Once you consider security in a historical perspective, it is easy to recognise that several security approaches evolved over time to protect information and IT against external and internal threats. And your security likely needs all of them.
- In the beginning, up to the eighties, security was merely an add-on. IT in business consisted out of stand-only systems, and terminal services enabled local and remote access. To protect IT, point solutions could be acquired, for instance, RACF or ACF2 acquired to protect data and systems at mainframes.
- In the nineties, IT became more connected, and it became normal to have an organisation-wide security control framework, during that period the Code of Practise for Information Security was established. This Code of Practise consisted of good practises that could be useful to secure any organisation. Nowadays, organisations more and more have their own IT control framework. Still, we live in a time that measuring compliance with such a framework is a learning experience.
- During the years zero, as computer networks became common, and Internet web sites started to be used for business purposes, IT infrastructures became more complex. At the same time, organisations became aware that 100% security is not achievable, and that risks are to be taken. So, based on the sensitivity of IT (Internet) services, security measures are selected, whilst accepting residual IT and therewith business risks.

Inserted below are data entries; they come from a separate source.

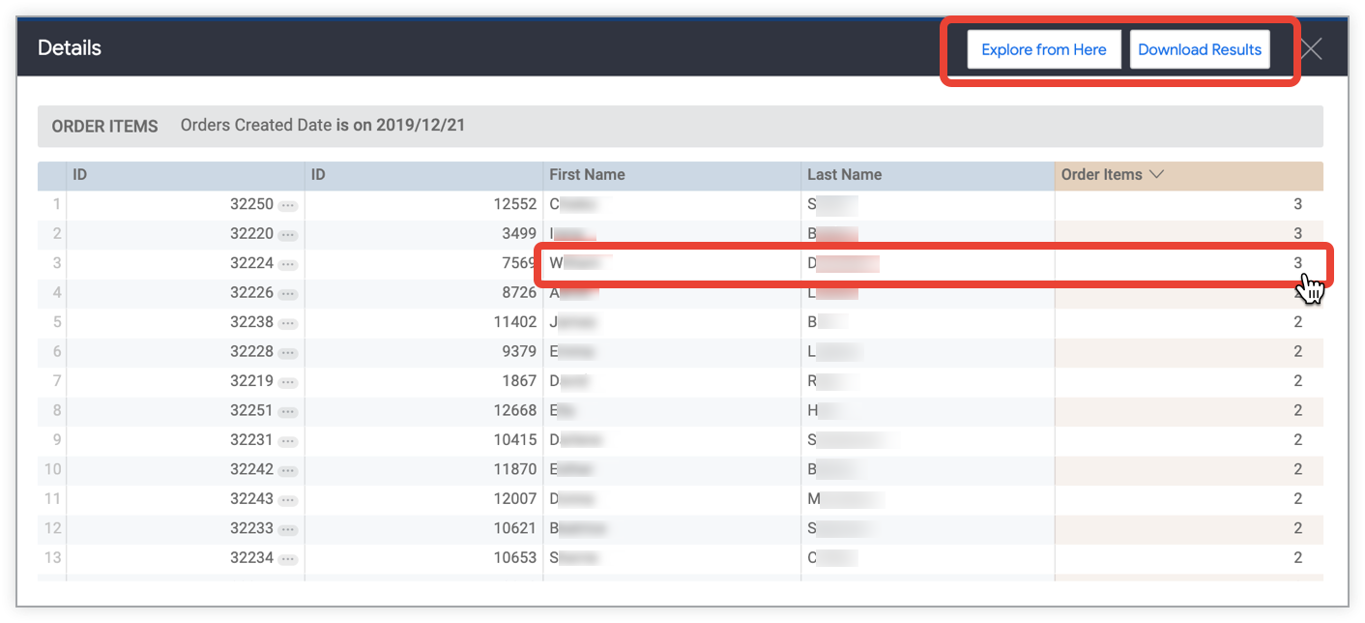The width and height of the screenshot is (1365, 623).
Task: Click the Explore from Here button
Action: 1044,48
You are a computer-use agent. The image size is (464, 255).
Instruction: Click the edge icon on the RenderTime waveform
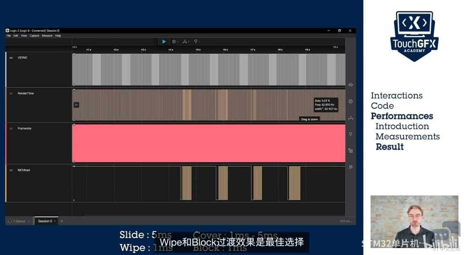[76, 105]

- And we all learned. Consider the mind shift of the years ten: Once you really accept that preventive security measures are not sufficiently effective, you want to know if preventive security measures fail. Therefore, timely detection of a security violation, attack, or hack is wanted, followed by a swift response to handle an actual security incident.
- So far the past, and what is ahead in the twenties ? We know that IT-based attacks are here to stay, and that attacks come not just from script kiddies, but also from criminal organisations, and even from nation states. We are aware that the quality of security measures needs to constantly evolve, balancing business and IT risks with developing threats and vulnerabilities. Organisations should apply agility and velocity, to adapt to the reality of developing Values at Risk.
And what is your homework after learning about security in a historical perspective. Please do consider that ‘older corporates‘ have growing pains to timely move forward and to timely adopt new security perspectives. Many organisations are still in pain to learn about the reality of attack chains, about hackers gaining access to organisation’s networks, and exfiltrating data. These organisations do often not face reality too late. Please, cease the moment and move forward!
Also, newer (eCommerce) organisations can have homework, already being modern and be be highly agile. These newer organisations can have skipped some security stages, for instance have a need to improve their IT compliance framework, or implement security monitoring, to protect data and systems, and therewith support security hygiene.
Please do consider your homework for this week. Assess what is the security maturity of your organisation. Did you learn from all decennia of security developments. Please consider if you realised adequate security, taking into account your desired and current maturity for each of the five perspectives that we learned about.
Enjoy your homework!